*** Opening of INFORMATION GIVEN ***

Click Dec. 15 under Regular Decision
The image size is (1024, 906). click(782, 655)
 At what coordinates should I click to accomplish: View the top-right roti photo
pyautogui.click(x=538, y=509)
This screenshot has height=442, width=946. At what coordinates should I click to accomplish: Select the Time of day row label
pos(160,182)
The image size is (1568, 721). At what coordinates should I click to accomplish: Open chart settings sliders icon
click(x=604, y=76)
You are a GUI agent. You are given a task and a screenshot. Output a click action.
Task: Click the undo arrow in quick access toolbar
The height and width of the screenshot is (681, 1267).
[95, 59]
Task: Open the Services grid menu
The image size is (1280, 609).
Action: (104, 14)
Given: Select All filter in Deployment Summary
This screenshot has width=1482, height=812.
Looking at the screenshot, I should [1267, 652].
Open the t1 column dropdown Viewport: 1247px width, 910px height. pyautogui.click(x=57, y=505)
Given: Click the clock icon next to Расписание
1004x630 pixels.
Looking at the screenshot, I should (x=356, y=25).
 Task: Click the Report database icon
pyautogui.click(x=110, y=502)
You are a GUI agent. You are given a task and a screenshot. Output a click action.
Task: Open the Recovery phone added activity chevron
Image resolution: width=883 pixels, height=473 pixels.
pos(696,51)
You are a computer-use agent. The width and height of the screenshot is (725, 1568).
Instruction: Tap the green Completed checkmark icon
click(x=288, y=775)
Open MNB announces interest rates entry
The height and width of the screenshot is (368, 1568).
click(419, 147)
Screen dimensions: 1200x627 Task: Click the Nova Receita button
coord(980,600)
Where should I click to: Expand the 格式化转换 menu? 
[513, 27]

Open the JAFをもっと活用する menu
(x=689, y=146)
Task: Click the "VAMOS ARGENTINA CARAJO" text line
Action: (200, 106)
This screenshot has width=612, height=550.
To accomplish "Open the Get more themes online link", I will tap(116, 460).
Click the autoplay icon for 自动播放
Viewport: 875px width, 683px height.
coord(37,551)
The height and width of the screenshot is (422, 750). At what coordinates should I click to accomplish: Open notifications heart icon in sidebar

*** Close of INFORMATION GIVEN ***

TASK DIRECTIONS: Retype exactly the lines from the first line of the records above through the line containing "Given: Select All", both included, and nothing else.

ANSWER FOR THE TASK:
Click Dec. 15 under Regular Decision
The image size is (1024, 906). click(782, 655)
 At what coordinates should I click to accomplish: View the top-right roti photo
pyautogui.click(x=538, y=509)
This screenshot has height=442, width=946. At what coordinates should I click to accomplish: Select the Time of day row label
pos(160,182)
The image size is (1568, 721). At what coordinates should I click to accomplish: Open chart settings sliders icon
click(x=604, y=76)
You are a GUI agent. You are given a task and a screenshot. Output a click action.
Task: Click the undo arrow in quick access toolbar
The height and width of the screenshot is (681, 1267).
[95, 59]
Task: Open the Services grid menu
The image size is (1280, 609).
Action: (104, 14)
Given: Select All filter in Deployment Summary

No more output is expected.